Over the decades both the former Soviet Union and the United States conducted a great deal of work in the field of Remote-Viewing, Extrasensory Perception (ESP), and much more, too, along those lines. As an illustration of this, a U.S. Defense Intelligence Agency report from 1972 titled Controlled Offensive Behavior – USSR, made an astonishing claim: “Before the end of the 1970s, Soviet diplomats will be able to sit in their foreign embassies and use ESP to steal the secrets of their enemies. A spy would be hypnotized, then his invisible ‘spirit’ would be ordered to leave his body, travel across barriers of space and time to a foreign government’s security facility, and there read top-secret documents and relay back their information. The Soviets, the report continued “are at least 25 years ahead of the U.S. in psychic research and have realized the immense military advantage of the psychic ability known as astral projection (out of the body travel).” Similarly, in 1973 and 1975, the DIA commissioned two lengthy reports that delved deep into the heart of Soviet research of psychic phenomena and included details of one extraordinary experiment undertaken by the Russian military in the 1950s.
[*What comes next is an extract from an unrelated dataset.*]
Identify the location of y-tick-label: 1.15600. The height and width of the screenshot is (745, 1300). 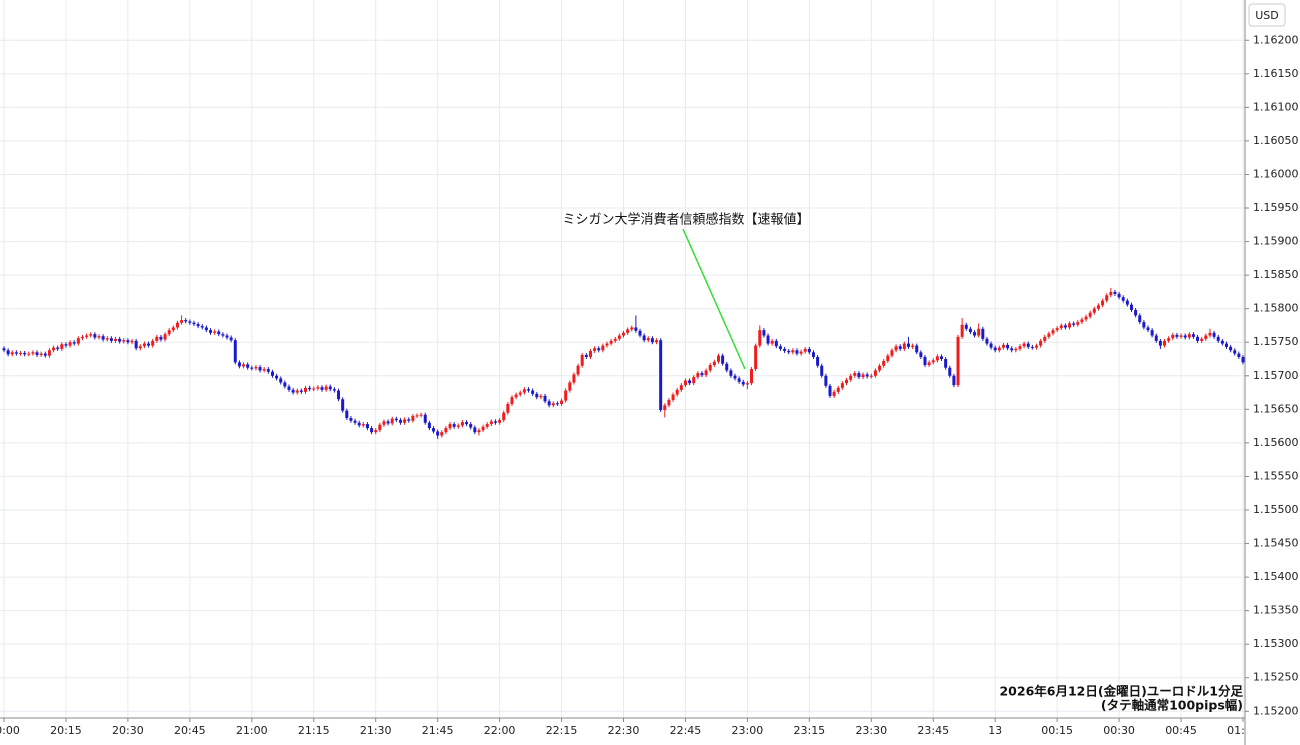
(1276, 442).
A very disturbing extract from the DIA’s files on this particularly grisly experiment states: “Dr. Pavel Naumov conducted animal bio-communication studies between a submerged Soviet Navy submarine and a shore research station. These tests involved a mother rabbit and her newborn litter and occurred around 1956.” The author of the report continued: “According to Naumov, Soviet scientists placed the baby rabbits aboard the submarine. They kept the mother rabbit in a laboratory on shore where they implanted electrodes in her brain. When the submarine was submerged, assistants killed the rabbits one by one. At each precise moment of death, the mother rabbit’s brain produced detectable and recordable reactions.” It was also noted by the DIA that, “As late as 1970 the precise protocol and results of this test described were believed to be classified.” Nevertheless, the DIA was able to determine that the Soviets’ reasoning behind such experimentation was to try and understand the nature of ESP, astral projection, and the power of the mind – and even the existence of a soul – in animals such as dogs, rabbits and primates. And if eventually understood in the animal kingdom, said the DIA, the Soviets’ next step would be to focus on human beings and the way in which those same phenomena might be used as a weapon of war and espionage.
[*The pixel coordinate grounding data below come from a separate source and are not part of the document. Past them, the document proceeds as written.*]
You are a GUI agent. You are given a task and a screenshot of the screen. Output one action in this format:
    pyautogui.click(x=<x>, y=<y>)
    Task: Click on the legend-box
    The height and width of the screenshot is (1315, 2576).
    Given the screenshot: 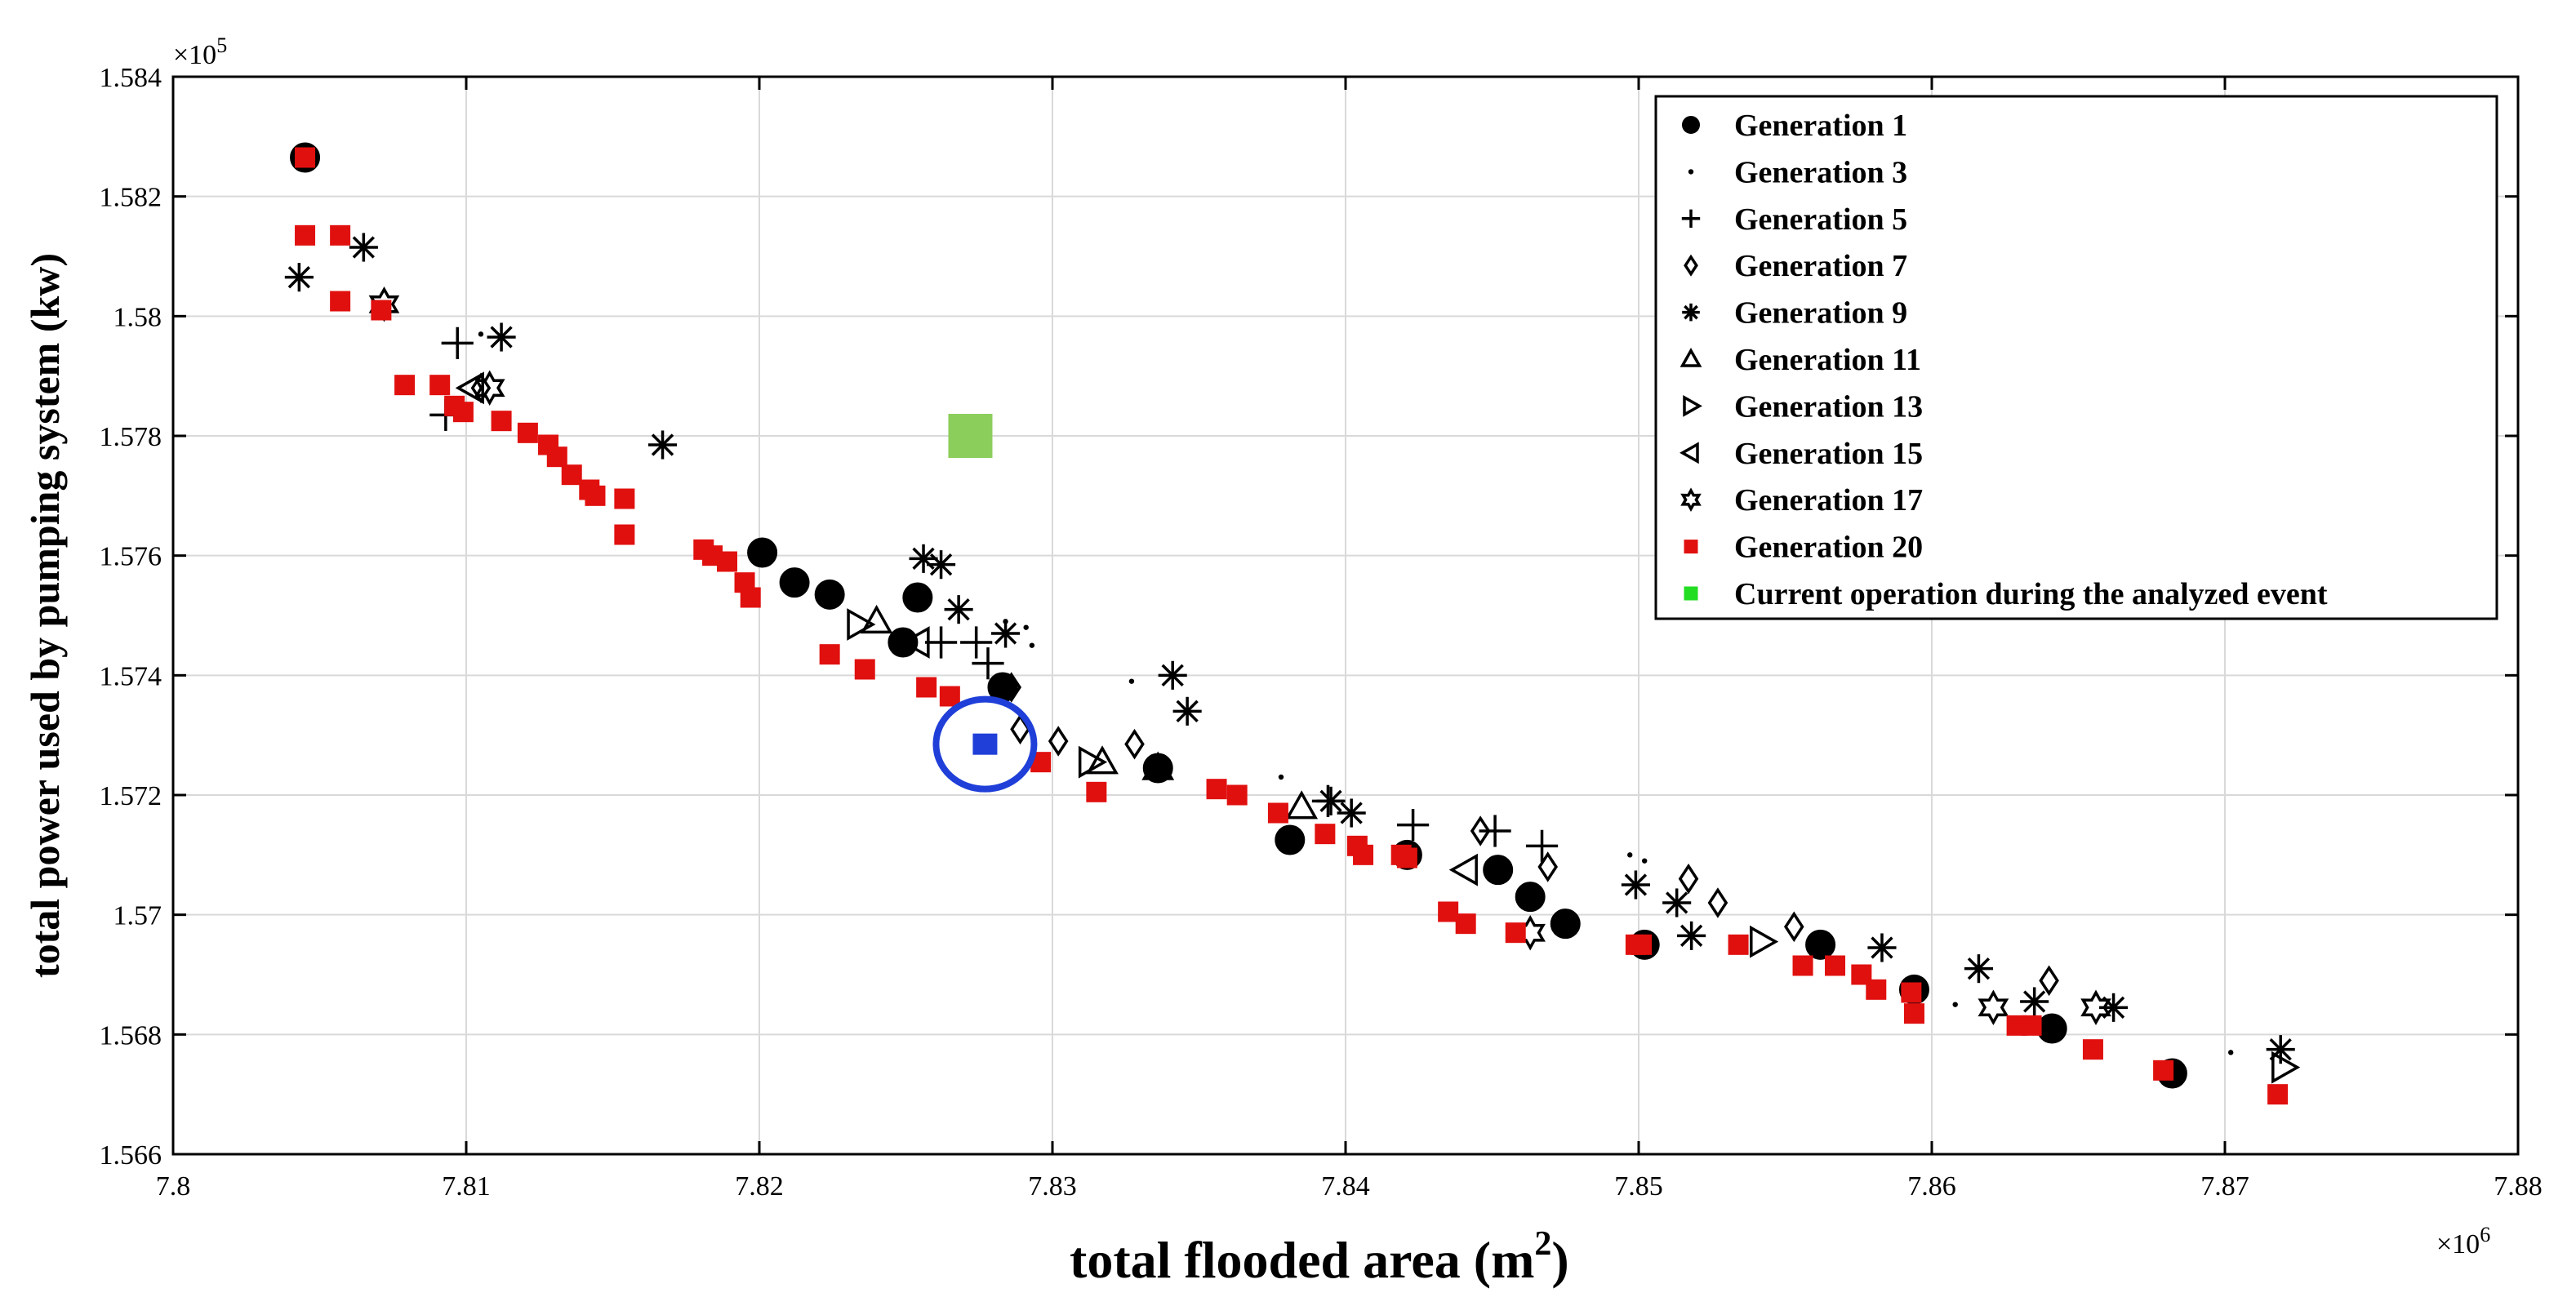 What is the action you would take?
    pyautogui.click(x=2076, y=357)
(Nick Redfern, U.K. Ministry of Defense)
Now, though, I have a question for you: how much have you heard about the U.K. government doing such work? Probably, not much at all. You would be right. Not much has come out of U.K. agencies in relation to Remote-Viewing and so on. But, we do have some “mind-based” data – and it’s highly intriguing, too. In the U.K., and at the height of the Second World War, formerly classified files at the U.K. National Archives, reveal, elements of the British Police Force occasionally and stealthily employed the use of dowsers – normally associated with underground searches for water – to locate victims buried under the rubble of inner city destruction wrought by Nazi bomber pilots. Such was the controversy surrounding this unique brand of psychic police work that even the Government’s wartime Ministry of Home Security became embroiled in the affair, urging caution in endorsing “support for the mysterious” at such a “particularly dangerous time” – this despite the apparent success of its “dowsing detectives.”
Still on this subject, there is the matter of a “novel” titled The Psychic Spy. Written by Irene Allen-Block in 2013, it contains the following endorsement from me: “In late 1970s London, a young woman is secretly recruited to work for British Intelligence. Her world soon becomes dominated by psychic-spying, enemy agents, assassinations, and suspicious deaths. Add to the mix, the Lockerbie tragedy, the Falklands War, and the classified world of MI6, and you have a great story filled with adventure, intrigue and shadowy characters. As Irene Allen-Block skillfully shows, the mind is a mysterious and dangerous tool.” The publisher of the book, Glannant Ty, notes: “The Psychic Spy tells the story of Eileen Evans, a beautiful young woman and talented psychic who is unwittingly recruited by MI6 to join their new top secret Remote Viewing program ‘Blue Star’’ during the heart of the Cold War in the 1970’s and 80’s. Eileen quickly finds herself embroiled in excitement and danger as she quickly becomes a ‘psychic spy’ for British Intelligence. Finding forbidden love with another agent, Eileen descends into a dark world filled with political intrigue, danger and death. Not only must she cope with the possibility of losing her life, she must also struggle with the very real threat of losing her soul.
“Smart, sexy and filled with humor and peril, The Psychic Spy is a thrilling adventure that explores a little-known but very real world where governments use actual psychics to spy on their enemies, and in some cases, even their allies! Using her own real-life experiences as a remote viewer, Irene Allen-Block has created a powerful tale that should entertain and educate readers on a piece of history that has been hidden in the shadows.” The Psychic Spy is made all the more intriguing by the fact that the book is actually a thinly veiled version of the real-life exploits of the author while, from the late 1970s onward, she was in the secret employ of British Intelligence, in the field of psychic spying. What this suggests is that the U.K. has been doing just as much in these fields as other nations. It’s just been carefully and quietly kept under-wraps, that’s all.